Avolta AG (AVOL.SW) Stock Analysis

Avolta is re-rating from leveraged duty-free cyclicality to a cash-generative, integrated travel “infrastructure” leader powered by scale, digital conversion, and disciplined shareholder returns.

Overview

Avolta AG (formerly Dufry) has emerged as a uniquely integrated global travel experience leader after its 2023 merger with Autogrill, combining travel retail with travel food & beverage into an end-to-end platform for airports and transport hubs. The company operates across ~70 countries and 1,000+ locations with 5,100+ points of sale and ~77,000 employees, serving an estimated 2.5bn passengers annually.
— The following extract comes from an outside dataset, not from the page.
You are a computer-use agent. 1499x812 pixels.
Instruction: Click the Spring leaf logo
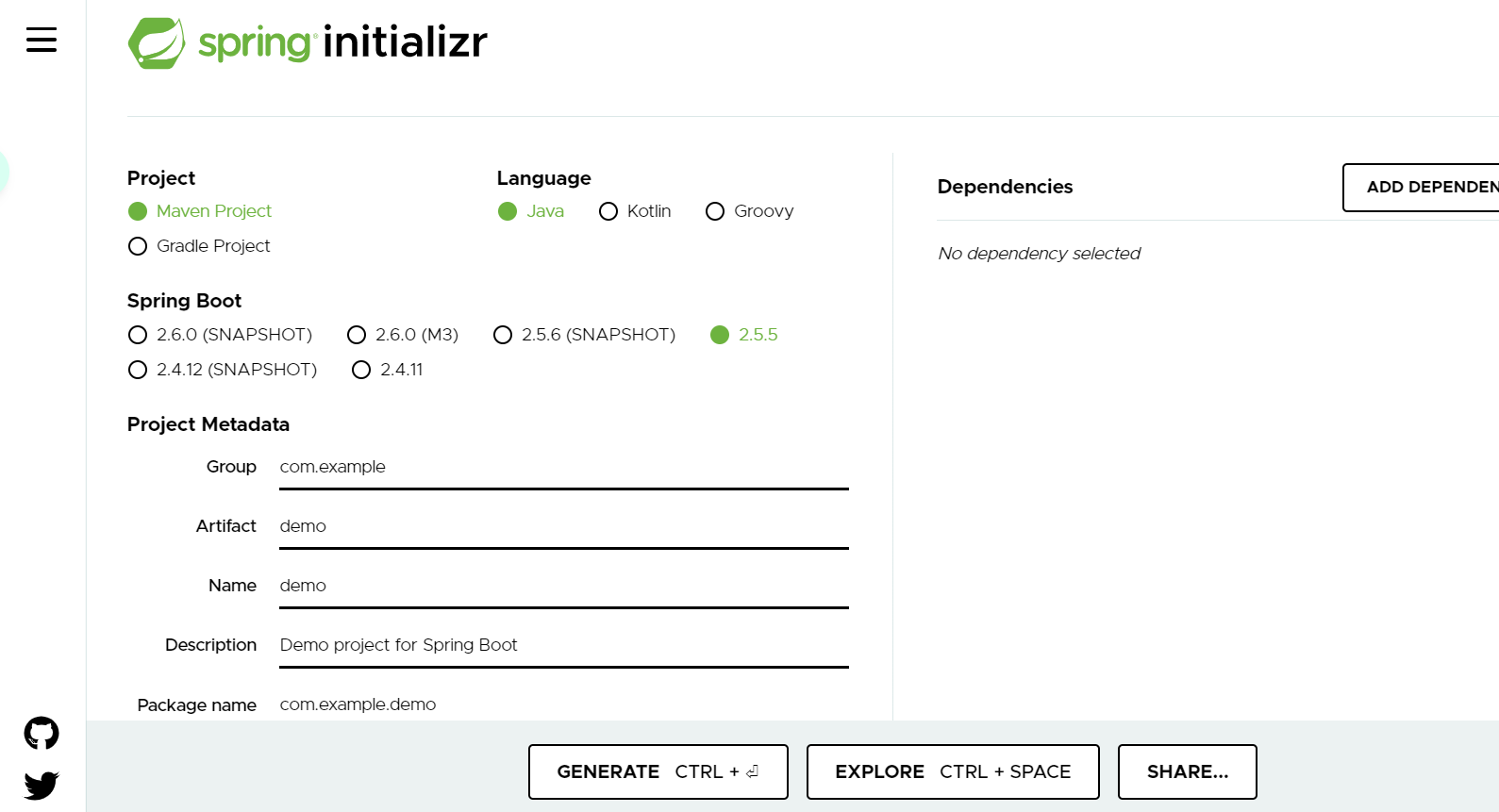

The revenue model is now deliberately diversified: duty-free (~37%), food & beverage (~32%), and duty-paid retail/convenience (~31%), reducing reliance on cyclical luxury spending and improving resilience. Avolta reports CORE metrics to adjust for acquisition amortization and lease-accounting effects; in FY2024 CORE turnover was CHF 13,473m (6.3% organic growth) and in 9M 2025 CORE turnover was CHF 10,407m (5.4% organic). A key development is deleveraging and cash generation: 9M 2025 equity free cash flow hit a record CHF 503m and leverage improved to 1.9x net debt/CORE EBITDA within the 1.5–2.0x target range. Geographically, EMEA remains the largest contributor (~53% of 9M 2025 turnover) followed by North America (~30%), with APAC increasingly important for growth. “Destination 2027” aims to lift spend-per-passenger through digital engagement and hybrid store formats that unify retail and dining.